You are given N points with integer coordinates (Xi, Yi) and Q queries. In each query, you are given one of the points given in the input, let's call it P. For each query, you need to answer which point given in the input is the closest to P, considering that the distance between two points is the Manhattan Distance. If there is more than one point with the same distance, the one with lower X should be chosen. If the tie persists, the one with lower Y should be chosen.
1 <= N <= 105
1 <= Q <= 105
1 <= Xi, Yi <= 103
Any ideas?
Not sure if O(Q * max(X, Y)) would pass or not, but here is the idea. Make a quad tree of the points (some people mistakenly call it 2D segment tree) Example where every node contains four values. 1- min(X + Y) 2- min(-X + Y) 3- min(X + -Y) 4- min(-X + -Y)
Basically, every node represents a rectangle in your space and you can query every rectangle in O(max(X, Y)) time. Now for every query split the space to four quadrants 1- Rectangle to the right-top of your point 2- Rectangle to the left-top of your point 3- Rectangle to the right-bottom of your point 4- Rectangle to the left-bottom of your point
For every rectangle of the four rectangle you query it in the quad tree and the value you are interested in is the correspondent value of the four values mentioned earlier.
Revised: use accumulative arrays instead of 2D-BIT
Or you can actually do something even trickier accumulative arrays where you can reduce the time complexity to O( Q ). So it's basically the same idea above but instead of using Quad tree to query your answer we will use 4 accumulative arrays to store the min values.
So you can make 4 accumulative arrays where every array starts at a corner of your space and store the corresponding min values, for each query you need to query the four accumulative arrays for your answer.
Example:
Your query point is the intersection of all the four rectangles (bit should be accumulative array)

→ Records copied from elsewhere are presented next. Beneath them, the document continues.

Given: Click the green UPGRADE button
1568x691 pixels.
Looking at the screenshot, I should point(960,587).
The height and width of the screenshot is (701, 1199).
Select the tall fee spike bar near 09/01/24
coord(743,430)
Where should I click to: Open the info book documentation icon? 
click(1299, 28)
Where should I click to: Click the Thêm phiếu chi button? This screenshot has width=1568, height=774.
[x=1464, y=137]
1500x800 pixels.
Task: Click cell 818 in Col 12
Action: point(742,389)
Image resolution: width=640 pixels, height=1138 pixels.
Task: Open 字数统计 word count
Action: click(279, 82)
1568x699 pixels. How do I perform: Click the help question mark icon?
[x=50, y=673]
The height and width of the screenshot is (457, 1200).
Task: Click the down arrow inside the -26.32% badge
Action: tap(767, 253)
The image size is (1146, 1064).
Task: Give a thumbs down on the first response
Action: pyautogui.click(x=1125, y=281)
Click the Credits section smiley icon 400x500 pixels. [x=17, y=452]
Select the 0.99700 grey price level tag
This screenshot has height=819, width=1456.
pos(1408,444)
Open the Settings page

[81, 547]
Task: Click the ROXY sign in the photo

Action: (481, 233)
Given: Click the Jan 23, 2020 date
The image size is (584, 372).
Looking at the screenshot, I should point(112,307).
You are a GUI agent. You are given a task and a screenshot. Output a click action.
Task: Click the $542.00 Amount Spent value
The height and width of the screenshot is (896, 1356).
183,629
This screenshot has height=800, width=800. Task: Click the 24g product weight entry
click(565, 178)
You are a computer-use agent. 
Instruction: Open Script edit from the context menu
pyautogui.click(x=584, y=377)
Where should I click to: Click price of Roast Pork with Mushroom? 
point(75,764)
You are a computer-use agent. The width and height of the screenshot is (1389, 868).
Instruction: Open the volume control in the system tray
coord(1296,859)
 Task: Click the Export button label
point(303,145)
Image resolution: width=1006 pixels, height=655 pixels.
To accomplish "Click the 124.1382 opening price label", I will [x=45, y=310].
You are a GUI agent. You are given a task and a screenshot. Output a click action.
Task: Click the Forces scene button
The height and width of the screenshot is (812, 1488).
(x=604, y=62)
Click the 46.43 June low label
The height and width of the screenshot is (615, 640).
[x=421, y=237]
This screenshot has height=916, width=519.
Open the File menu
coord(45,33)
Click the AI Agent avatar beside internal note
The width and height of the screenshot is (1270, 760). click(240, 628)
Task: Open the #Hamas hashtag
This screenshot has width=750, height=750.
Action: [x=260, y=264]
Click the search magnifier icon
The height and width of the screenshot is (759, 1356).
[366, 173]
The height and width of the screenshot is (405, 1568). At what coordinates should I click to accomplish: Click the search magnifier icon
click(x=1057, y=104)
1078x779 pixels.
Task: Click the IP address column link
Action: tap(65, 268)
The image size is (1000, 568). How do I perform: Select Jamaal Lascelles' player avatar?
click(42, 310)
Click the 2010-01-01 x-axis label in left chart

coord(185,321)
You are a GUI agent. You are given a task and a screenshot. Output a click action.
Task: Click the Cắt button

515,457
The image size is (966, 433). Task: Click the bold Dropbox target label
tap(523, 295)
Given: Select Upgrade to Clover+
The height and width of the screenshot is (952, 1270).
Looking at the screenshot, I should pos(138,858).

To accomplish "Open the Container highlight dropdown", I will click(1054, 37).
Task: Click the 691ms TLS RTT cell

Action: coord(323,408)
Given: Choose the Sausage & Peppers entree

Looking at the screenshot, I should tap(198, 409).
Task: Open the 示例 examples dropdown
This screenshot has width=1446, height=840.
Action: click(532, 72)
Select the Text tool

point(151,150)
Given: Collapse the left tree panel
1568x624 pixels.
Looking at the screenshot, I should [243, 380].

For every point find closest point in every of 4 parts of coordinate system centered at that point (not larger x and y coordinate, not larger x and not smaller y coordinate etc.). Then sweep coordinate system 4 times. E.g. first sweep determines for a point closest one so that it has not larger both x and y coordinate. That is as standard as it gets exercise for sweeping with segment tree, so I hope that is sufficient explanation. Complexity O((n+q) log (n+q)).
Yet another way to solve this.
If you convert each point (X; Y) to (X'; Y') so that X' = X-Y, Y' = X+Y, distance function becomes max(|X1 — X2|, |Y1 — Y2|) instead of original.
Then you can use binary search by answer for each query point, and you will just have to check whether some square contains a point. Due to low constraints on X_i and Y_i you can do it with a 2D array without any data structures.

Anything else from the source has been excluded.